### Exercise details
Every record must be retyped as it stands.

### Given records
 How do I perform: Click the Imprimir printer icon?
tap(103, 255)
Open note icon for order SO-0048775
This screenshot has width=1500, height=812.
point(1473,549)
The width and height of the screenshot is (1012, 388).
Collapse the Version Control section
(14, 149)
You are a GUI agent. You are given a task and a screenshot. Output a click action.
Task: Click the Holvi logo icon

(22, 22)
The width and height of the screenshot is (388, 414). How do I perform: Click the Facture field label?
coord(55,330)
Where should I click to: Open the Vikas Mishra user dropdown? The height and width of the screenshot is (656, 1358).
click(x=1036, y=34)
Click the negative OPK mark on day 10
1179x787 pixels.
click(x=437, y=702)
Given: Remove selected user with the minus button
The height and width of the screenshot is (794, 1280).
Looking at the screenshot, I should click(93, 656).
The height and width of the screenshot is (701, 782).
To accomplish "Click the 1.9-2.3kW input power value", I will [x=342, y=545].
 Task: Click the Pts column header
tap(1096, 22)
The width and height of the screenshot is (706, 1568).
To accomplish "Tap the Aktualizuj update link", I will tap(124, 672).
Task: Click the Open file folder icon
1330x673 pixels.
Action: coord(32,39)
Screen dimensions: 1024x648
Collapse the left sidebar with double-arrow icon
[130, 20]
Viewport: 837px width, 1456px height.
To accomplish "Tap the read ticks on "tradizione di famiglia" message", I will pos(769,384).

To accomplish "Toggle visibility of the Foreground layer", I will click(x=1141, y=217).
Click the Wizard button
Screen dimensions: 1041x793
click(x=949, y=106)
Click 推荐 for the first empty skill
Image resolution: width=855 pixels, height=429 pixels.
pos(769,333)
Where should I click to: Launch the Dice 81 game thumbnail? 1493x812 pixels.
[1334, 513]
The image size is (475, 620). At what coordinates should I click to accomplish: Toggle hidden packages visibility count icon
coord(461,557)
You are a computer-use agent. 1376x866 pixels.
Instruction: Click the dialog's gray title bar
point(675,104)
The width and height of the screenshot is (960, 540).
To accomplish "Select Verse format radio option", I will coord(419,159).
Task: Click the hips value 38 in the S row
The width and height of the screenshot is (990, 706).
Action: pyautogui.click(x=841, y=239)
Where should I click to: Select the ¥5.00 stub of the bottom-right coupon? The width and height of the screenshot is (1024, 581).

### Solution
 How do I perform: Click the Imprimir printer icon?
tap(103, 255)
Open note icon for order SO-0048775
This screenshot has width=1500, height=812.
point(1473,549)
The width and height of the screenshot is (1012, 388).
Collapse the Version Control section
(14, 149)
You are a GUI agent. You are given a task and a screenshot. Output a click action.
Task: Click the Holvi logo icon

(22, 22)
The width and height of the screenshot is (388, 414). How do I perform: Click the Facture field label?
coord(55,330)
Where should I click to: Open the Vikas Mishra user dropdown? The height and width of the screenshot is (656, 1358).
click(x=1036, y=34)
Click the negative OPK mark on day 10
1179x787 pixels.
click(x=437, y=702)
Given: Remove selected user with the minus button
The height and width of the screenshot is (794, 1280).
Looking at the screenshot, I should click(93, 656).
The height and width of the screenshot is (701, 782).
To accomplish "Click the 1.9-2.3kW input power value", I will [x=342, y=545].
 Task: Click the Pts column header
tap(1096, 22)
The width and height of the screenshot is (706, 1568).
To accomplish "Tap the Aktualizuj update link", I will tap(124, 672).
Task: Click the Open file folder icon
1330x673 pixels.
Action: coord(32,39)
Screen dimensions: 1024x648
Collapse the left sidebar with double-arrow icon
[130, 20]
Viewport: 837px width, 1456px height.
To accomplish "Tap the read ticks on "tradizione di famiglia" message", I will pos(769,384).

To accomplish "Toggle visibility of the Foreground layer", I will click(x=1141, y=217).
Click the Wizard button
Screen dimensions: 1041x793
click(x=949, y=106)
Click 推荐 for the first empty skill
Image resolution: width=855 pixels, height=429 pixels.
pos(769,333)
Where should I click to: Launch the Dice 81 game thumbnail? 1493x812 pixels.
[1334, 513]
The image size is (475, 620). At what coordinates should I click to accomplish: Toggle hidden packages visibility count icon
coord(461,557)
You are a computer-use agent. 1376x866 pixels.
Instruction: Click the dialog's gray title bar
point(675,104)
The width and height of the screenshot is (960, 540).
To accomplish "Select Verse format radio option", I will coord(419,159).
Task: Click the hips value 38 in the S row
The width and height of the screenshot is (990, 706).
Action: pyautogui.click(x=841, y=239)
Where should I click to: Select the ¥5.00 stub of the bottom-right coupon? The width and height of the screenshot is (1024, 581).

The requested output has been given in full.